Citing policies of nongovernmental organizations that restrict the acceptance of money from countries involved in Iraq's conflict, Oxfam also called on countries without troops in Iraq to send more money for aid. According to the report, funding cuts and the challenges of providing assistance in an insecure environment have limited what the United Nations and its partners can do for Iraqis. The UN High Commissioner for Refugees, for example, used to work with 20 partners in Iraq; it now has only 11, the report says.
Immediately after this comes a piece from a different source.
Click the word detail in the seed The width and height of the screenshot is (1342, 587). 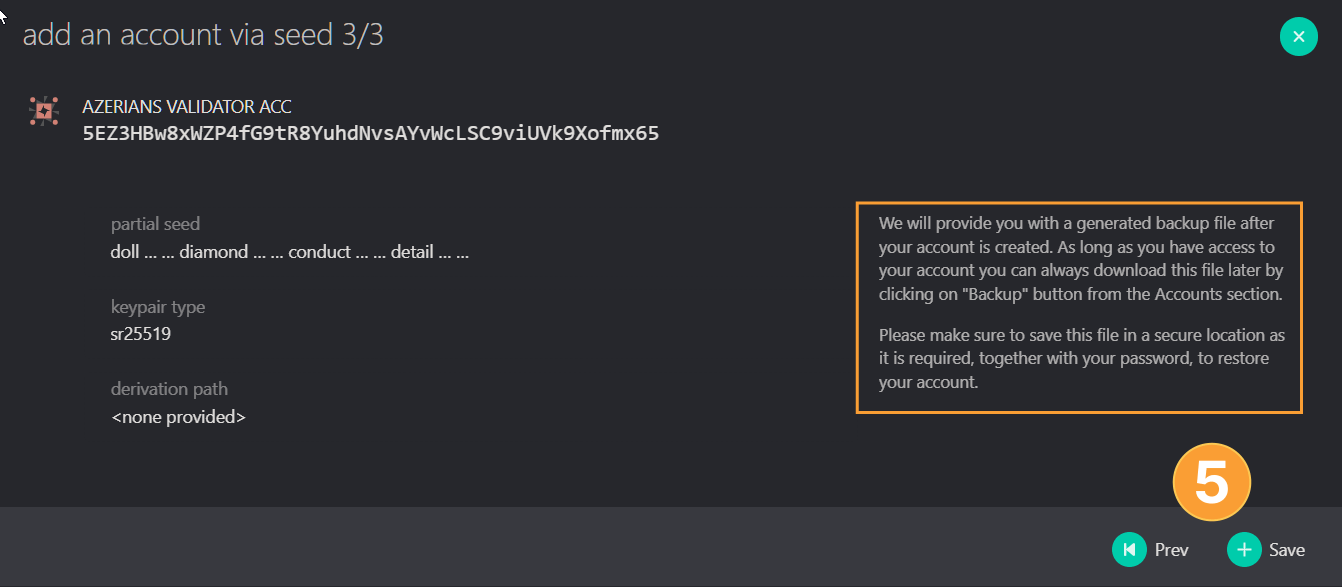[x=412, y=252]
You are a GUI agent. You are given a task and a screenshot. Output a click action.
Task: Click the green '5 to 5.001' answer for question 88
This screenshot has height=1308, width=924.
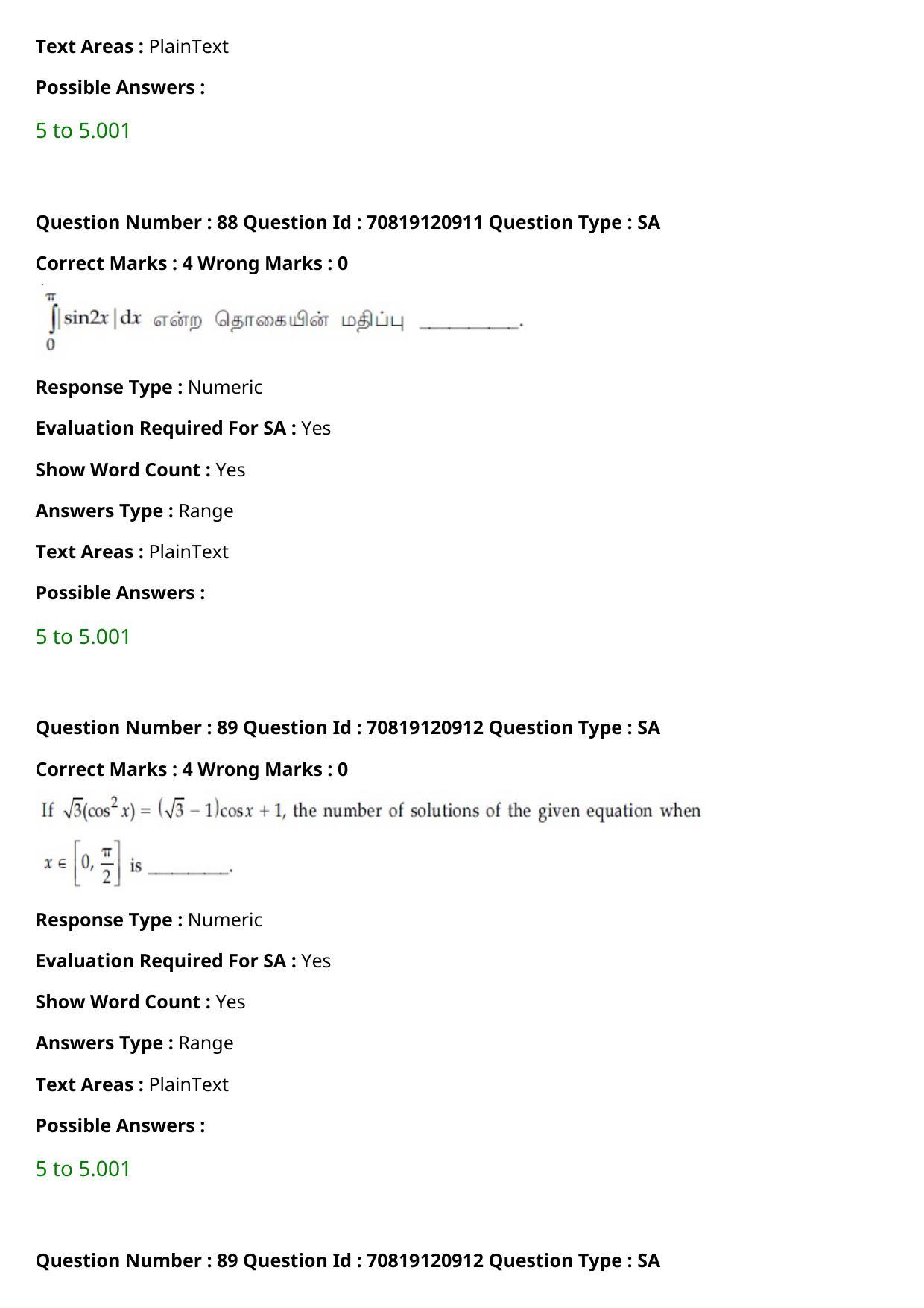[83, 636]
"The government of Iraq, international donors, and the United Nations system have been focused on reconstruction, development, and building political institutions and have overlooked the harsh daily struggle for survival now faced by many," the report says.
The Oxfam analysis offers no suggestions on how to root out the corruption that has hobbled the Iraqi government and international aid efforts in the past, nor does it address the links between criminal militias and Iraqi government agencies, like the Ministry of Health, which is run by the political party loyal to Shiite cleric Moktada al-Sadr. It focuses almost exclusively on the need for more money and better-distributed aid.
Joost Hiltermann, deputy program director for the Middle East and North Africa at the International Crisis Group, an organization of experts on conflicts, said that at this point in Iraq, the focus is justified. Corruption, he said, is beyond the purview of groups like Oxfam and the lack of organized aid needs to be immediately addressed. "The priority," he said, "is to get aid going regardless of such problems."